Good afternoon Chairperson Lewis George and members of the Committee. My name is Tameria Lewis, and I’m the Senior Director of Government Affairs at the DC Charter School Alliance, the local non-profit that advocates on behalf of public charter schools to ensure that every student can choose high-quality public schools that prepare them for lifelong success. I also grew up in foster care and it’s no exaggeration when I say teachers saved my life. That’s why I’ve spent my career working in education and public policy. I know firsthand how critical teachers and other school staff are in creating safe spaces that give students the courage to ask for help when they’re experiencing danger at home. I also know firsthand how important it is for school staff to have access to effective child welfare systems that promptly respond and center the students’ safety and emotional wellbeing.
I’m here today to advocate for additional staffing and resources for CFSA and to share three specific challenges our schools are encountering and ways CFSA can address these challenges moving forward: (1) providing clarity and commitment on expected response times when mandated reporters make a referral, (2) reinforcing the roles and responsibilities of CFSA vs. schools, and (3) committing to specific steps, including safety checks, when schools refer students for chronic truancy.
Provide Clarity and Commitment on Expected Response Times
First, we want to ensure CFSA has adequate resources and staffing so that when a school makes a call, there is clarity on action steps and a firm commitment on expected response times. In cases where a student has disclosed abuse to school staff, we feel strongly that such procedures should include a trained CFSA professional examining and interviewing that student prior to directing school staff to send the student home.
Reinforce Roles & Responsibilities of Agency vs. Schools
Second, we want to make sure that the roles and responsibilities of CFSA and schools are clearly defined and consistently executed. One school leader told us they feel far less sure today than they ever have about what the school’s role is vs. what CFSA’s role is when it comes to investigating a student’s situation. Consistent with mandated reporter training, we need CFSA to reinforce that our schools’ only job is to report suspected abuse or neglect, while the agency’s job is to promptly investigate and propose the next steps.
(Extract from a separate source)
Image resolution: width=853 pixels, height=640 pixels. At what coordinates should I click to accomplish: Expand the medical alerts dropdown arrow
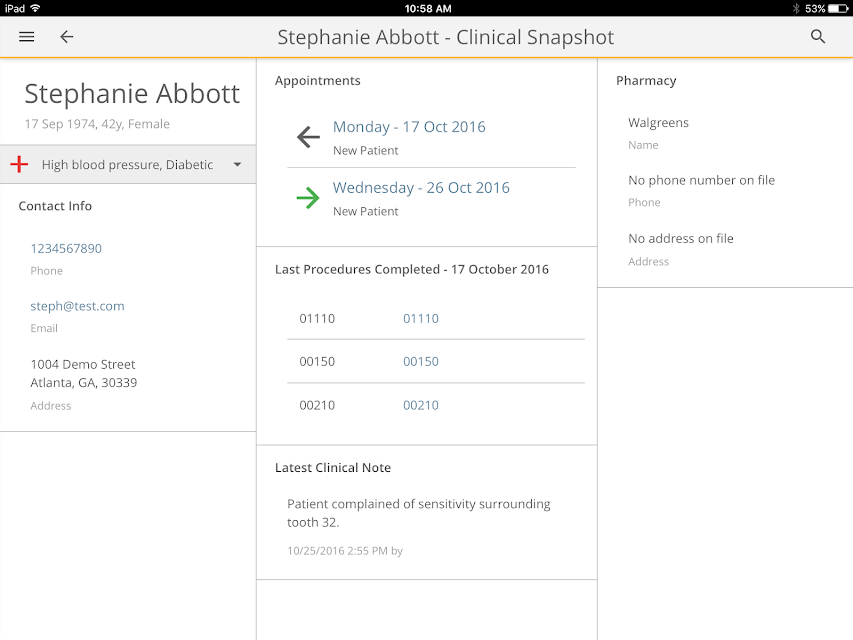(x=237, y=164)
Commit to Specific Steps, Including Safety Checks, in Chronic Truancy Cases
Third, school leaders are concerned that CFSA isn’t consistently following up on chronic truancy cases when a school has taken all required steps and made a referral. We’re asking for commitments from CFSA on the specific actions they will take when schools refer students for chronic truancy, emphasizing when and how a safety check will be conducted. This commitment is essential in cases involving older students.
Lastly, we know that too many students and families are struggling and in need of a variety of services and supports in order to avoid further system involvement and family separation. These families as well as those referred to CFSA for chronic truancy are often referred for services to a variety of agencies and organizations. As we raised in our testimony a few weeks ago at an oversight hearing on the Department of Behavioral Health, navigating the complex systems and processes required to access services without proper assistance is extremely challenging for these families. We urge the Council to support more widely accessible personalized wrap-around case management services for our students and families who need them most.
We understand that many of these challenges may be related to staffing shortages for social workers and other mental health providers at the very moment when the need for such services has greatly intensified as a result of the pandemic. We are eager to work with CFSA and our schools to identify solutions to these challenges and we are pleased to be facilitating a conversation between schools and CFSA leadership in the coming weeks. We’re also grateful for the steps the Council has already taken to improve services for our most vulnerable students by creating the Office of the Ombudsperson for Children. We’re working with our schools to ensure they know this office is a resource when encountering concerns with CFSA.
We look forward to continuing our work together to keep students safe and ensure they are well cared for so they can learn productively while in school.
Thank you for your time and attention, and I welcome your questions.